[What to do]
The records below are to be set down word for word, with every picture left out.

[Material for this exercise]
========================================================================

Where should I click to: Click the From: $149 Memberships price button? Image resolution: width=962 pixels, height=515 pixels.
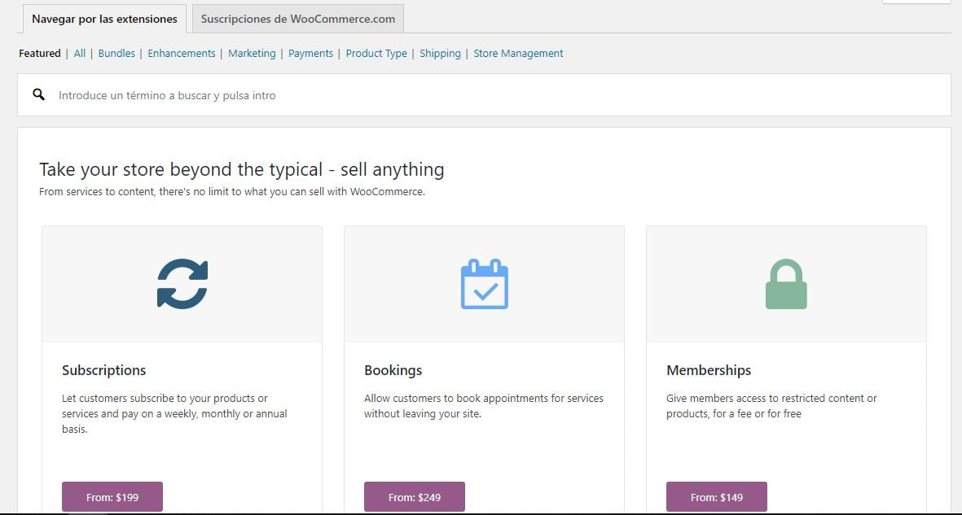click(716, 496)
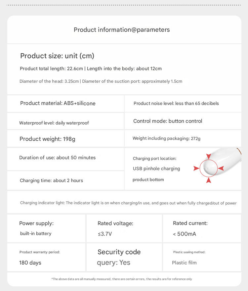This screenshot has width=248, height=291.
Task: Click the "180 days" warranty period value
Action: 30,263
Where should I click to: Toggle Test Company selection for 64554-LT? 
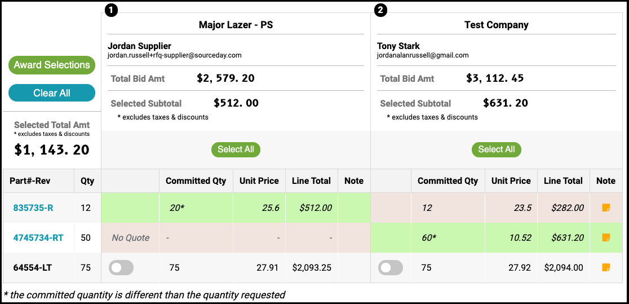click(391, 268)
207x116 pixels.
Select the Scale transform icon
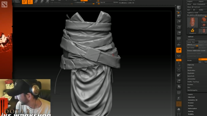(41, 2)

========================================================================

[Solution for this exercise]
Where should I click to: Click the From: $149 Memberships price button? Image resolution: width=962 pixels, height=515 pixels.
click(716, 496)
This screenshot has width=248, height=291.
Task: Click the "180 days" warranty period value
Action: 30,263
Where should I click to: Toggle Test Company selection for 64554-LT? 
click(391, 268)
207x116 pixels.
Select the Scale transform icon
(41, 2)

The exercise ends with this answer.